Lack of clarity over future legitimacy and plans to levy hefty taxes threaten to clip the wings of jittery cryptocurrency investors. Freny Patel reports

Among many things, the ongoing Russia-Ukraine war has put the spotlight on cryptocurrency. It is gaining global acceptance based on the sheer volume of donations flooding into war-torn Ukraine in the form of cryptocurrency, largely to finance military support. The virtual digital asset class is no longer seen as a shady “black-market” transaction owing to reliance upon it in this geopolitical and humanitarian crisis.

Despite concerns raised by a few central banks that cryptocurrency could be used by Russia to evade economic sanctions imposed by the US and the EU, many crypto exchanges across the world have strictly adhered to the economic sanctions and blocked many Russian accounts. This to an extent dismisses the industry perception that cryptocurrency is “politically neutral”.

Back at home, the Indian government is mulling over whether cryptocurrency needs to be regulated, but this is for different reasons, none of which have anything to do with the ongoing conflict in Eastern Europe. After all, India has abstained from voting against Russia in the UN.

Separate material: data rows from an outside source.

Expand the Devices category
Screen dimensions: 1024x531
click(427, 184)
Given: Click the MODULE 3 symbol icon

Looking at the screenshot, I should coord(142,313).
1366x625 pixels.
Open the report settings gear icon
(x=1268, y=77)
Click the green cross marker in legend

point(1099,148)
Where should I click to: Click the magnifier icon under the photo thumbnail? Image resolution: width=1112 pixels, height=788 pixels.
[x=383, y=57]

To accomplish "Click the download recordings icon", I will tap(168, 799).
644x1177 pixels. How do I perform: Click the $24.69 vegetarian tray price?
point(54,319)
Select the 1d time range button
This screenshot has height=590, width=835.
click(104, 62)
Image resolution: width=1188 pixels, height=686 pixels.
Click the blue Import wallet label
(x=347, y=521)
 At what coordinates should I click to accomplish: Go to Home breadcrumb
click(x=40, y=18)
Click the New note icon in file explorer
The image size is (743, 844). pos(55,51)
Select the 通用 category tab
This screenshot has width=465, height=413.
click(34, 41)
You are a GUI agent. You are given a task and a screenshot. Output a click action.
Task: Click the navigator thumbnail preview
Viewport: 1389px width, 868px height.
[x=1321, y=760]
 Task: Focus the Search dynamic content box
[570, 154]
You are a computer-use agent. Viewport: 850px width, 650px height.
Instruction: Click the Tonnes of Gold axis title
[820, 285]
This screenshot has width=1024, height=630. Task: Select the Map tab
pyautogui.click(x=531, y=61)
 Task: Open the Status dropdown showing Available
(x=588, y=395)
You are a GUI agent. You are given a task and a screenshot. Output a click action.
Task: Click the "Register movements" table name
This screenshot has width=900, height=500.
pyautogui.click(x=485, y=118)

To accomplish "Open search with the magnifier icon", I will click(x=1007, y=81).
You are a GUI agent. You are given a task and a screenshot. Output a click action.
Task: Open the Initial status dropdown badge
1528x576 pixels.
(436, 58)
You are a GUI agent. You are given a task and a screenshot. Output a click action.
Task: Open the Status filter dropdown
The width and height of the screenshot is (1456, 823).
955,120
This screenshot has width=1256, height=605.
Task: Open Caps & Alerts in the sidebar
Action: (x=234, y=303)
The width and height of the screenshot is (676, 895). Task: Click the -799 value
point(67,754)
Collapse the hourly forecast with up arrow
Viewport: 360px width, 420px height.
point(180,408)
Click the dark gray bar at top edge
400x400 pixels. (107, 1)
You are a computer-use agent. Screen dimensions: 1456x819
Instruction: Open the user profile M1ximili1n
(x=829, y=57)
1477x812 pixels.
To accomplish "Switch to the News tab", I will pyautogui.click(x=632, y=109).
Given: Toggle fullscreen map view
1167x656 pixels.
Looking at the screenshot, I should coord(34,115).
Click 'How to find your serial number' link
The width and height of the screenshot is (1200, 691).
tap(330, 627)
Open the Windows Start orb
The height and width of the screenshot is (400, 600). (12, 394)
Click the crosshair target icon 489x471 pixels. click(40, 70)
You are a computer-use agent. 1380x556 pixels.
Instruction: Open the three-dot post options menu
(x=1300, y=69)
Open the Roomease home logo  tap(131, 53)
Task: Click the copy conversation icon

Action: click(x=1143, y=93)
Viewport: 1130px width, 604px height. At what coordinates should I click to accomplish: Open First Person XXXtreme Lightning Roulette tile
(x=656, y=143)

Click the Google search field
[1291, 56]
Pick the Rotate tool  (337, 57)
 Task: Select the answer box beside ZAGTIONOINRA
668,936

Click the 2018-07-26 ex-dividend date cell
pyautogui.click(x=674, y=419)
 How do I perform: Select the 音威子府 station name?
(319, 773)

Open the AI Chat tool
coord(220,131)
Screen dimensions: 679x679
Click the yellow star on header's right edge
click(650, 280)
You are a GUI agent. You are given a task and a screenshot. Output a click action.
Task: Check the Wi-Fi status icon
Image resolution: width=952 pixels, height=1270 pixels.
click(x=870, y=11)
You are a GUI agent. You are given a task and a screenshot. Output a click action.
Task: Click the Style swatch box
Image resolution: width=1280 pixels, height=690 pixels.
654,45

There has been a lot of speculation on whether the Cryptocurrency and Regulation of Official Digital Currency Bill would ban cryptocurrency. And if the government chose not to impose a ban, then the next question was how cryptocurrency would be defined. Given the apprehensions publicly voiced by the Reserve Bank of India, cryptocurrency is unlikely to be considered a currency or a financial asset. At best, it may be defined as an electronic code with no intrinsic value, according to the central bank general manager, Anuj Ranjan.

Since 2013, the central bank’s stance has remained unchanged, having issued several advisories to banks urging caution, questioning the financial stability of cryptocurrency, and warning that the volatility of the assets could see investors making huge losses.

Subhash-Chandra-Garg-,-The-cryptic-questionSubhash Chandra Garg, a former secretary of the Department of Economic Affairs within the Ministry of Finance, does not expect the government to pass any cryptocurrency bill. “It is simple as well as complex,” he tells India Business Law Journal.